* EXERCISE MATERIALS
::::::::
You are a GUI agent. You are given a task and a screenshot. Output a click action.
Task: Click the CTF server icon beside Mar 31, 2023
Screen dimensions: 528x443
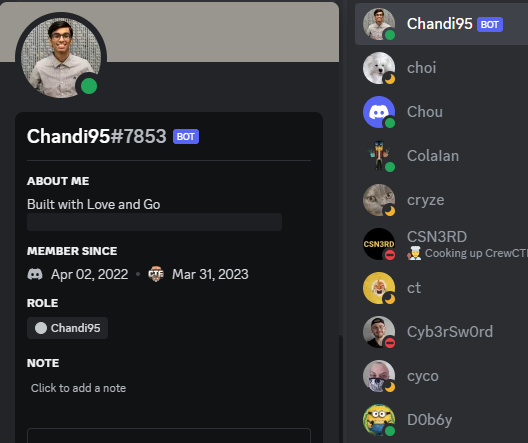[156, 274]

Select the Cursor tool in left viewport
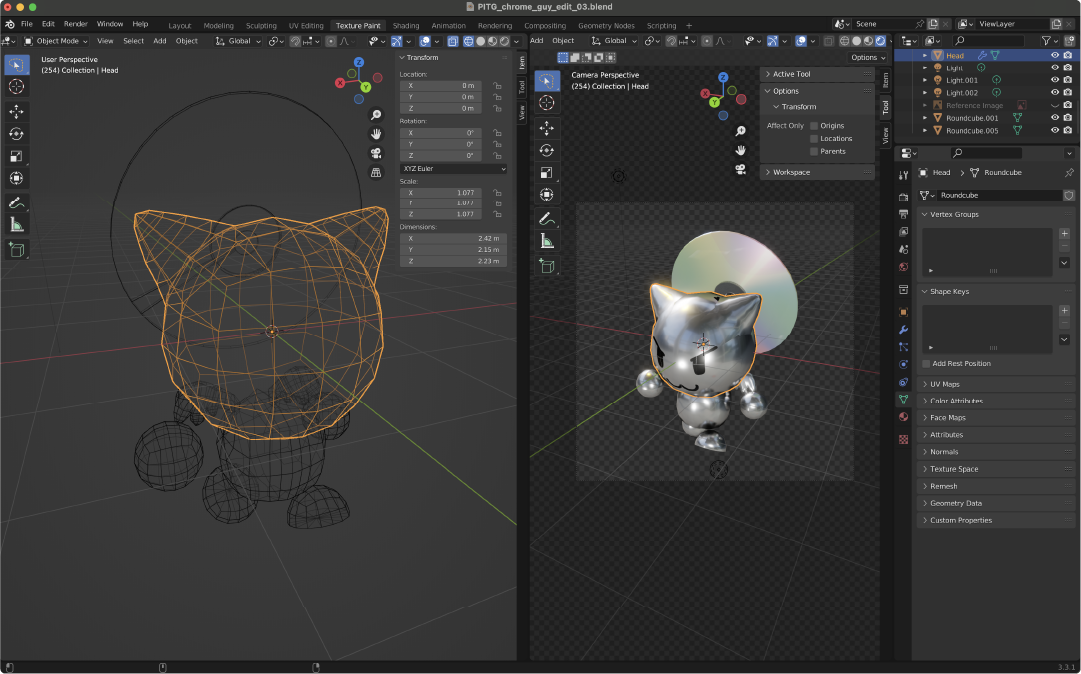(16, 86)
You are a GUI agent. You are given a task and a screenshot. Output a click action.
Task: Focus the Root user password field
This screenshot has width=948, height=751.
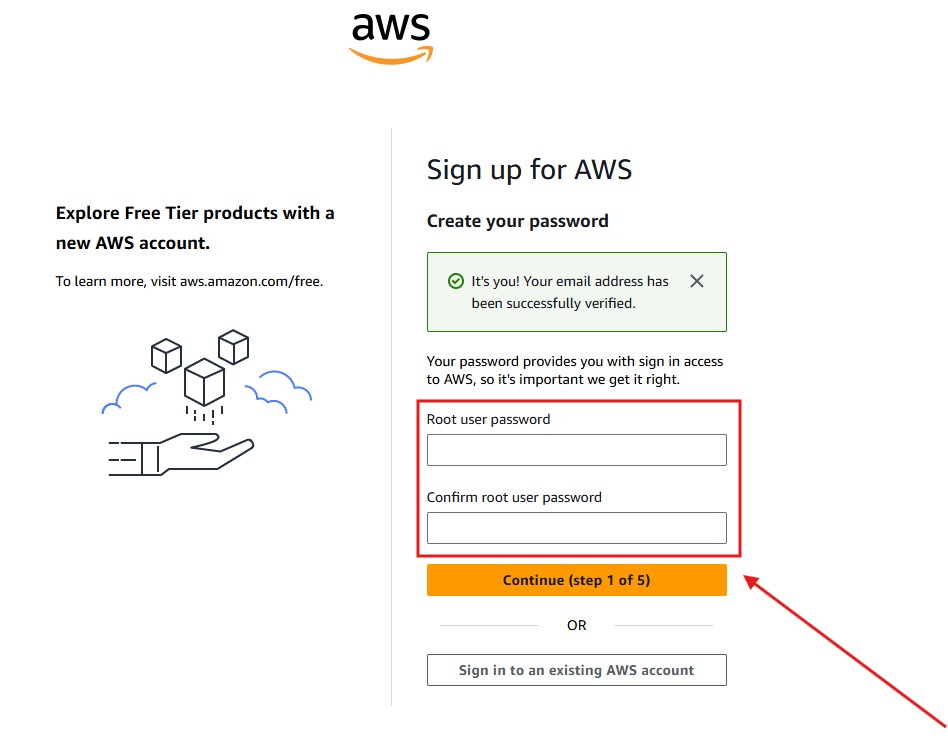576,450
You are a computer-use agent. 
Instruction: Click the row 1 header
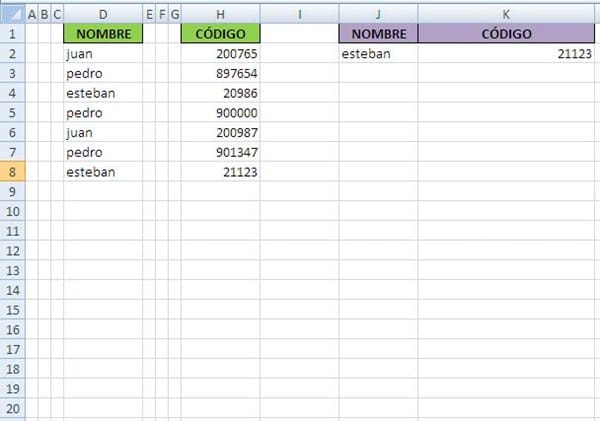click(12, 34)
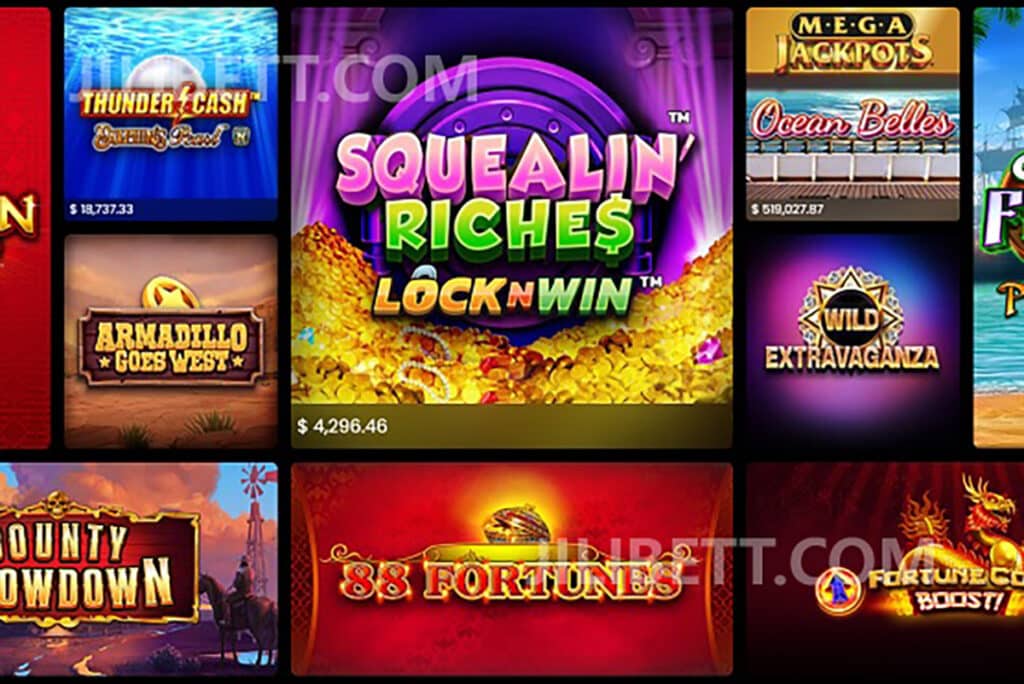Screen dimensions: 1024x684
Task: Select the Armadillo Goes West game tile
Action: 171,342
::::::::
* WHAT IS EXPECTED
Beginning with the line where "Task: Focus the Root user password field" appears, restate word for word every line down to the last one in the data, but keep the pictures out.

* WRITTEN SOLUTION
Task: Focus the Root user password field
This screenshot has width=948, height=751.
576,450
You are a computer-use agent. 
Instruction: Click the row 1 header
click(12, 34)
Screen dimensions: 1024x684
Task: Select the Armadillo Goes West game tile
Action: 171,342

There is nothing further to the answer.